Wanted: Modern NBA big men (traditional role players need not apply)

The days of big men camping in the paint are over. The role and requirements of an NBA center have evolved — and quite frankly, have been marginalized — and it’s never been more apparent than in the 2018 playoffs.

Rudy Gobert is the likely Defensive Player of the Year, but he was rendered largely ineffective in Utah’s second-round loss to the Rockets due to his inability to defend high pick-and-rolls in space. When the Rockets needed to close out a game against the Warriors in the West finals, they were just as likely to put 6’4 P.J. Tucker at center as their own emerging big man, Clint Capela. When the stakes are at their highest, NBA teams are replacing traditional big men at center with oversized wings.

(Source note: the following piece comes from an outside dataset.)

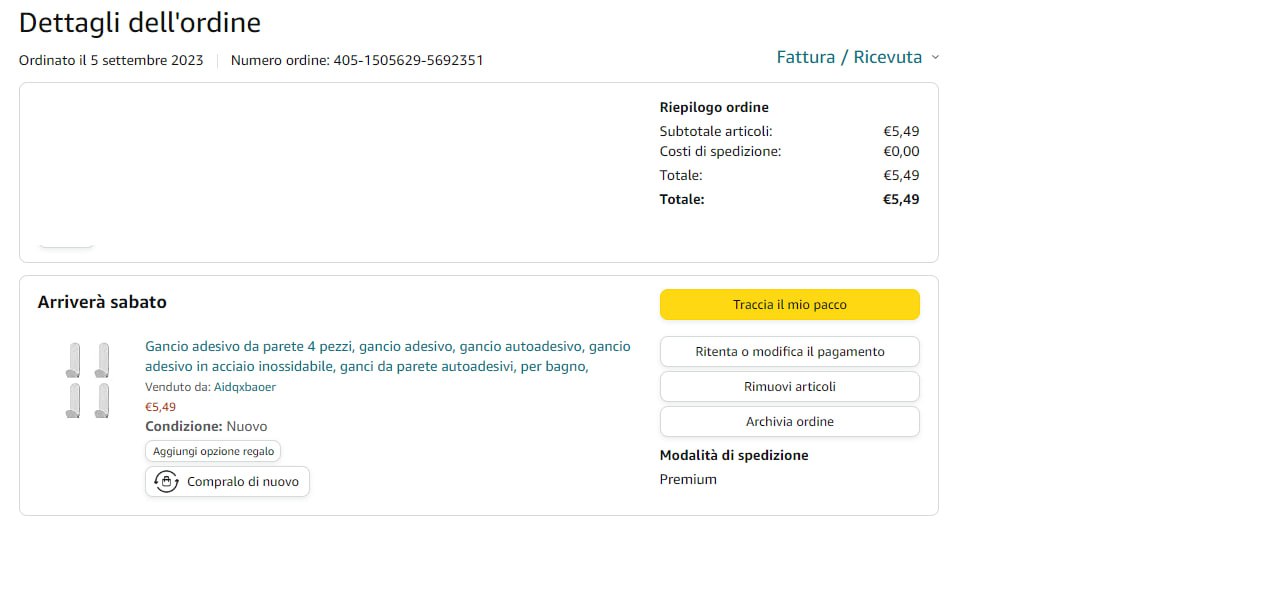
Task: Open the Fattura / Ricevuta menu
Action: pos(849,58)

Take Milwaukee’s Giannis Antetokounmpo, who played 26 percent of his minutes at center in the playoffs after only playing seven percent of his minutes there in the regular season, or Golden State’s Kevin Durant, who has spent 28 percent of his minutes at center in this postseason after spending only 14 percent of his time there during the 82-game grind. Both underscore the core skills important to a modern center.

Today’s centers need to be able to switch onto a guard defensively. They need to be able to stretch the floor with legitimate three-point range. Ball handling and passing ability are becoming essential, and bigs still have to protect the rim, rebound, and finish inside, too.